REQUIREMENT - Your answer must be the exact lines below, starting with the line with "Task: Click the Permanent" and going on through the line with "Click the separator line under Modules", both included, with no pictures.

Collected data:
<<<<

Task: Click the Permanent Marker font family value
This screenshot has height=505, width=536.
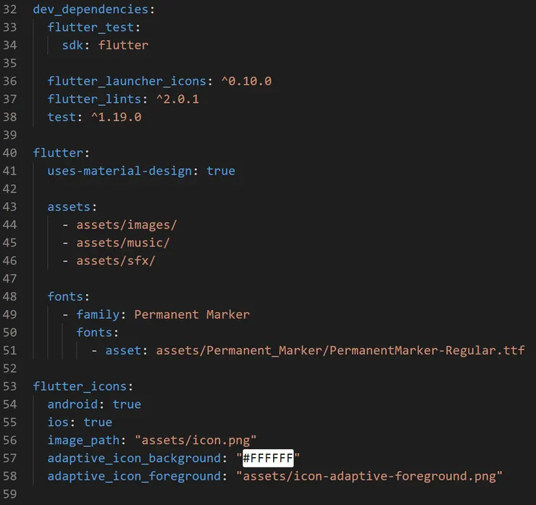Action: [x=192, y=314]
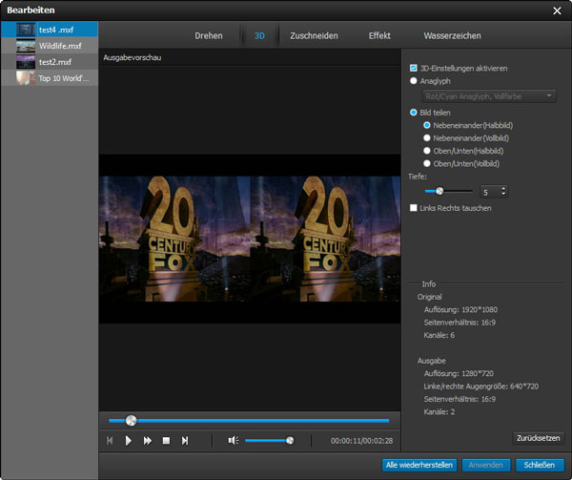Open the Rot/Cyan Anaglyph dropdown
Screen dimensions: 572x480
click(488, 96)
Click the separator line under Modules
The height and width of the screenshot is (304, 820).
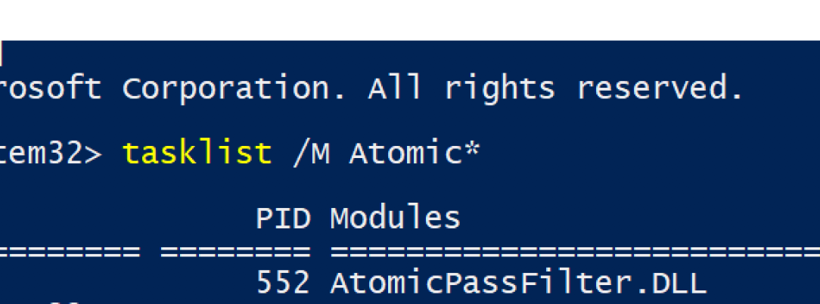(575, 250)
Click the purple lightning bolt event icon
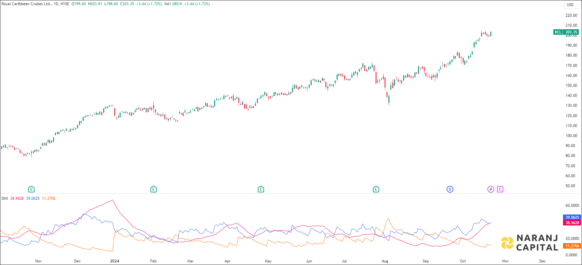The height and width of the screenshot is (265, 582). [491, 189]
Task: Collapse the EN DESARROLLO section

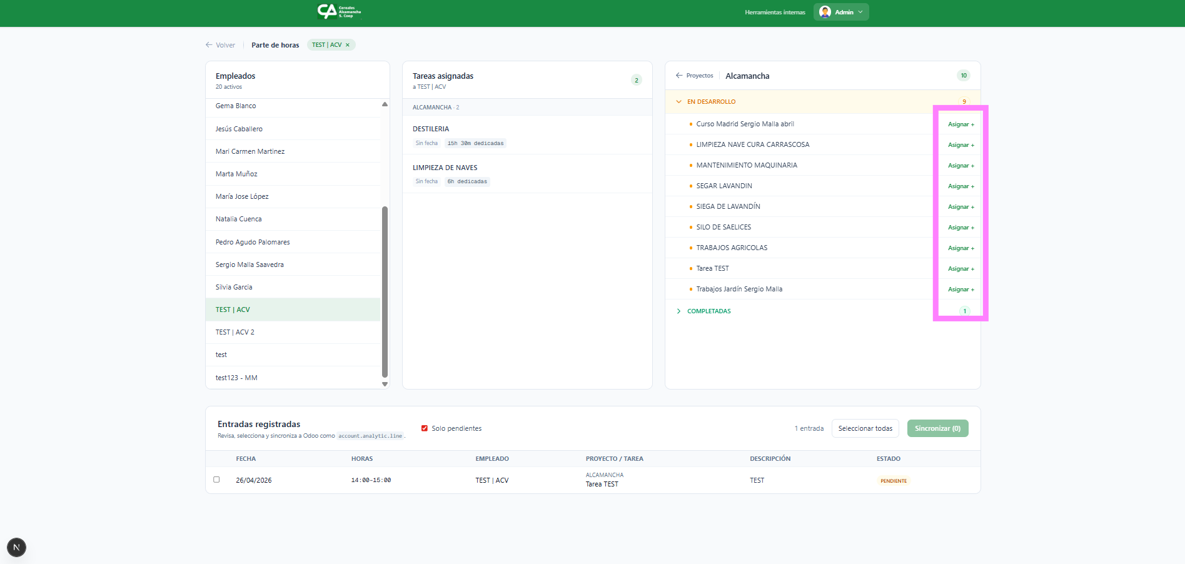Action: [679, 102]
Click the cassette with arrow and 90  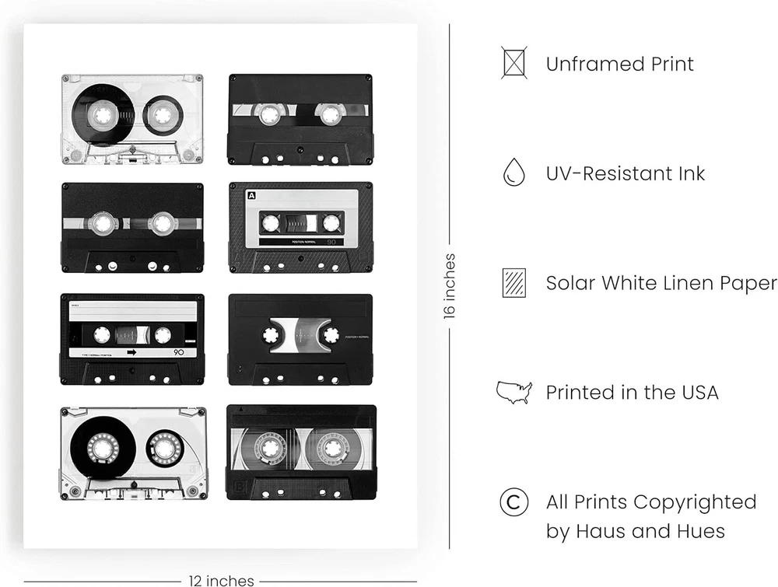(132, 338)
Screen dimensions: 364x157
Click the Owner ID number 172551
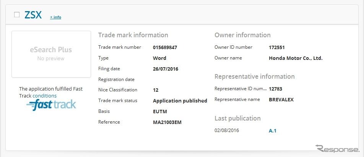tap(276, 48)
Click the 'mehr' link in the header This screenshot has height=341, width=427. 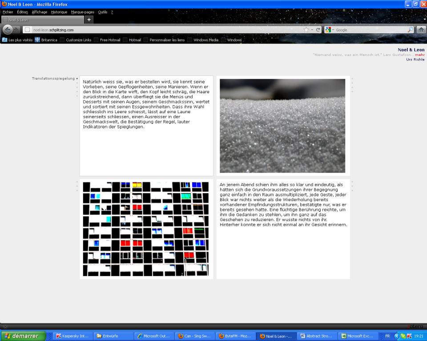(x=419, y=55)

>>>>
<<<<

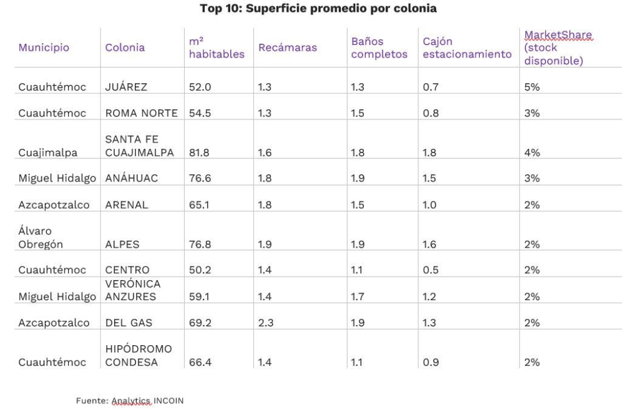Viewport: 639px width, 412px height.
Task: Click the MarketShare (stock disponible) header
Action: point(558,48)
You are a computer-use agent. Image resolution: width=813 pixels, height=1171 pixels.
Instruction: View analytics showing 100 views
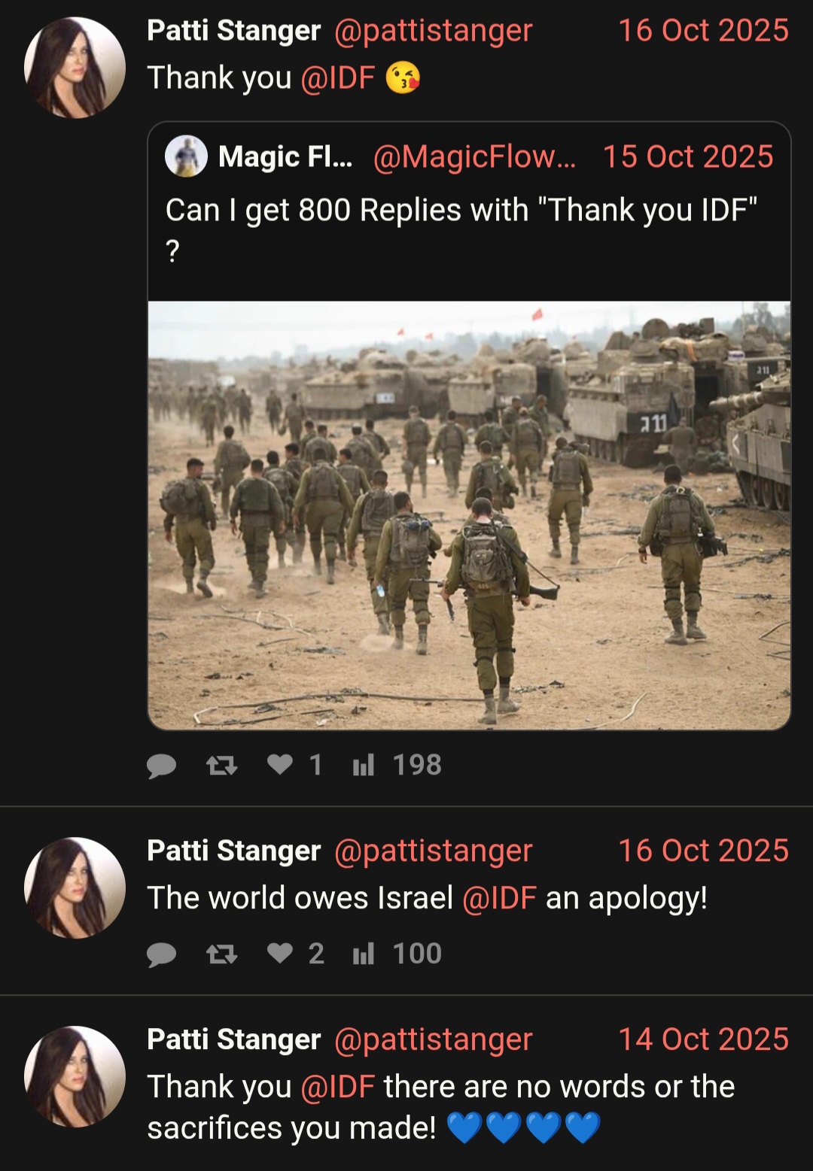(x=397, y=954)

>>>>

ANSWER BOX -
Task: Click the Permanent Marker font family value
This screenshot has height=505, width=536.
Action: [x=192, y=314]
Open the Rot/Cyan Anaglyph dropdown
Screen dimensions: 572x480
click(488, 96)
Click the separator line under Modules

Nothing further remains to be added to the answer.